Il nous semble plutôt qu’il s’en accommode fort bien ; et nous félicitons M. Liégeois de ne l’avoir pas mis en cause, d’avoir su résister, mieux que d’autres, à la tentation de pousser sa pointe jusque-là. Trop longtemps la science moderne, personnifiant l’esprit général du siècle, s’est montrée systématiquement hostile au christianisme, en rejetant à priori comme légendaires les actes divins sur lesquels il repose. Elle ne saurait persister dans cette voie. Le résultat même de ses travaux l’engage à changer d’attitude et à faire amende honorable. Les rétractations auxquelles elle est forcée de nos jours, en avouant que nombre de faits qu’elle qualifiait d’impossibles ont pu se passer réellement, mais ont un cachet supranormal sans cesser d’être naturels, lui commandent la plus grande réserve dans l’appréciation d’événements non moins garantis, qui demeurent pour elle un profond mystère.
Entre le « supranormal » et le « surnaturel, » qui mesurera la distance ? Elle doit, certes, être infinie dans bien des cas, les thaumaturges n’étant pas des prophètes ; mais il se peut aussi qu’elle soit nulle. Tout dépend de savoir si l’agent qui provoque le phénomène est humain ou divin. Et la science n’a pas de critère pour en juger. La seule chose que nous lui demandions, c’est de laisser ouverte une porte qu’il ne lui appartient pas de fermer, et c’est de « consentir à reconnaître, comme l’y invite sagement M. Liégeois lui-même, que, en dehors des vérités mathématiques (l’auteur a souligné la phrase), il ne faut rien repousser à priori comme impossible. »

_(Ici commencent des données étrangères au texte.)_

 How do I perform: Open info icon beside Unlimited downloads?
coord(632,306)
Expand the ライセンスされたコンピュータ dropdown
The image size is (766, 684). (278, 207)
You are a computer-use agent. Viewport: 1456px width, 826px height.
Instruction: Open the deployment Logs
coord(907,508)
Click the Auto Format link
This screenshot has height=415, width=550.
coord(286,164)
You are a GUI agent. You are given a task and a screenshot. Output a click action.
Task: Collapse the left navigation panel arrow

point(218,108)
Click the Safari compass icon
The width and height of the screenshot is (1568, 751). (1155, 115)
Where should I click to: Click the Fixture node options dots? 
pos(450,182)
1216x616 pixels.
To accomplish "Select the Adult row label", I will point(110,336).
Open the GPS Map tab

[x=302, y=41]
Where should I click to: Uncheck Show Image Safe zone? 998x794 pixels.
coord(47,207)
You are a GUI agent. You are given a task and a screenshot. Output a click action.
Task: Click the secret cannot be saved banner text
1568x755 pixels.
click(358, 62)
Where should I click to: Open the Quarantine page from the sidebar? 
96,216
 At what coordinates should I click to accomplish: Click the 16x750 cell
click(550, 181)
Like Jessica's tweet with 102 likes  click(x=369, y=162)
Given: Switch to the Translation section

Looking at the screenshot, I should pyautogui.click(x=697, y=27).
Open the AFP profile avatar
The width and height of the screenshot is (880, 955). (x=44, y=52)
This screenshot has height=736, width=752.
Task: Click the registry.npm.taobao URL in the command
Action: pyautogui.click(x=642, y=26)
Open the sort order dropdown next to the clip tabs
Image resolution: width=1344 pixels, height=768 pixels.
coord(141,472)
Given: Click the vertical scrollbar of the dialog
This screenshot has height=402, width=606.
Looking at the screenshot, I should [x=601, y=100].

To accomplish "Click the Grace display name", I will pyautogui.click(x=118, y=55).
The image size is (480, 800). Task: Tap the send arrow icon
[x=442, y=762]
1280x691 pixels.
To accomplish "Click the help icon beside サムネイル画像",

Ce principe admis, serrons de plus près la question. Les faits étranges que nous avons cités ne semblent-ils pas indiquer, au delà du cours ordinaire des choses, un mystérieux domaine qui touche à la frontière du surnaturel ? Ne font-ils pas du moins pressentir qu’il y a chez l’homme des puissances cachées, des virtualités secrètes ou endormies, qui pourraient, le cas échéant, se réveiller avec force et servir de points d’attache à des faits d’ordre surhumain ? Voici, par exemple, les phénomènes de suggestion. Dans certaines conditions données, un expérimentateur s’empare à tel point des facultés d’un de ses semblables, qu’il fait d’elles, pour ainsi dire, le prolongement ou l’organe de ses propres facultés. L’intelligence et la volonté de ses clients deviennent, même à leur insu, des instruments dociles qu’il manie à son gré. Ce qu’un simple mortel peut faire, Dieu n’a-t-il pu le faire également ? Qui oserait affirmer, après cela, que le miracle de l’inspiration divine soit nécessairement une superstition ou un mensonge ? qu’il n’y ait jamais eu de vrais « prophètes » parlant au nom de l’Eternel, ni d’« apôtres » dirigés par le Saint-Esprit ? que le Créateur, en un mot, qui nous a formés à son image pour nous élever jusqu’à lui, ne puisse révéler ses desseins à ses serviteurs de choix par voie de « suggestion ? »… Ah ! sans doute, avec une différence essentielle que je n’ai garde d’omettre ! Dieu ne traite pas ses « sujets » comme des machines ; il nous respecte trop pour supprimer jamais notre responsabilité morale et aliéner notre conscience. Son triomphe est de nous posséder dans la liberté et dans l’amour, car « il n’est pas le Dieu des morts, mais des vivants. » Quant à un mode passif de « possession, » il en laisse le triste privilège aux hommes… et aux démons.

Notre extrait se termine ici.